Телеграм-чат  
  Черепашки-ниндзя   Фан-зона  Фан-фики   Бог, дождь и Айеша
   24.05.2013, 18:54  
Бог, дождь и Айеша
Бог, дождь и Айеша


POV Джон Бишоп

Пролог


Я просто не могу понять, почему ты так со мной поступаешь? Чем я это заслужил? Что же такого плохого я сделал? Просто в толк не возьму. Неужели я недостоин большего? Разве я недостаточно страдал? Тебе мало моей крови и пота? Ты хочешь увидеть мои слезы.
Желаешь подчинить меня себе, заставить меня опуститься на колени, склонить голову и покориться. Хочешь унизить и оскорбить. Жаждешь увидеть меня обреченного, жалкого, ничтожного и беспомощного, ползающего на коленях, валяющегося у тебя в ногах. Ты просто хочешь, чтобы я умолял. Для тебя было бы истинным наслаждением: наблюдать за моим горем, впитывать мои страдания, нежиться в бездне моих мук, греться в моих горячих слезах отчаянья и обреченности. Но…
Я не желаю с этим мириться. Я не сдамся тебе. Буду бороться. Есть ради чего…

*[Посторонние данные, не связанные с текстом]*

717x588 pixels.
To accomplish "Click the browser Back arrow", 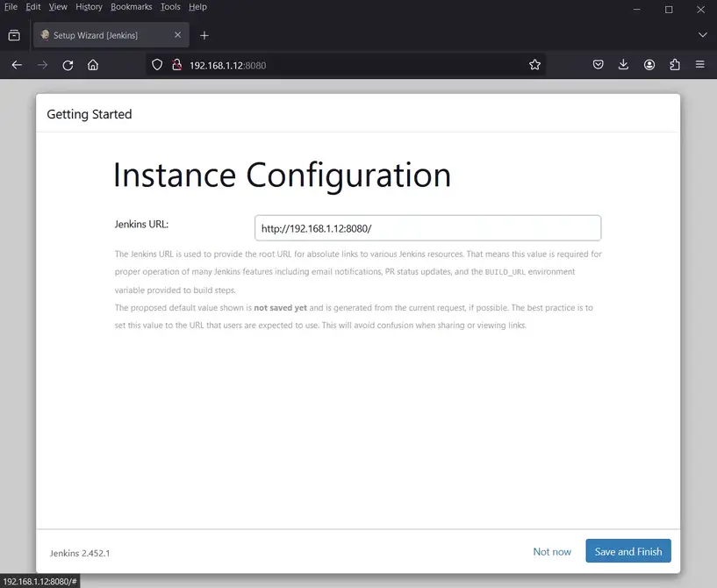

Часть первая и единственная

Я устал. Я слаб. Я хвор. Мне нехорошо. Да что там… Мне плохо. И не просто плохо, а очень, очень хреново. Мне выворачивает суставы, словно я какая-то кукла или марионетка. Кости ломит, мышцы ноют. Ужасно болит спина где-то в области легких. Хе-хе… Ты ошибаешься – нет такой области. Но легкие все же… хочется очень сильно примять, сжать, сдавить и помассировать. Выпустить из них весь воздух. Уверен, это принесет мне небольшое облегчение.
Очень болит лицо. Такое впечатление, что оно отекло, но если посмотреть в зеркало, то все выглядит нормально. Хотелось бы просто на время избавиться от этого куска плоти, снять его, оставив неприкрытыми лицевые мускулы и нервы, бросить в контейнер с живительным веществом, а самому промассировать уставшие мышцы и успокоить нервы.
В голове странный молочно-серый туман. Ни мыслей, ни идей. Только безмежный, глубокий, тихий и спокойный океан бесцветной слабости, в которую я погружаюсь. Медленно тону в омуте. В самой глубокой части. Нет больше выхода.

Хватит. Прекрати это.

Я помню. На дне меня ждет новое начало. Вспоминаю. Там я говорил с Богом. И я не сумасшедший. Да, Он мне сказал: «Я очень долго лепил тебя. А ты так и не получился», Он сдержал паузу, загадочная улыбка была на его губах: «Но я попробую еще». Сначала я не придал этому значения. Однако потом, когда осознал всю суть и глубину произошедшего, - это тронуло и озадачило меня. Но вселило надежду. Возможно, еще что-то выйдет из меня толковое.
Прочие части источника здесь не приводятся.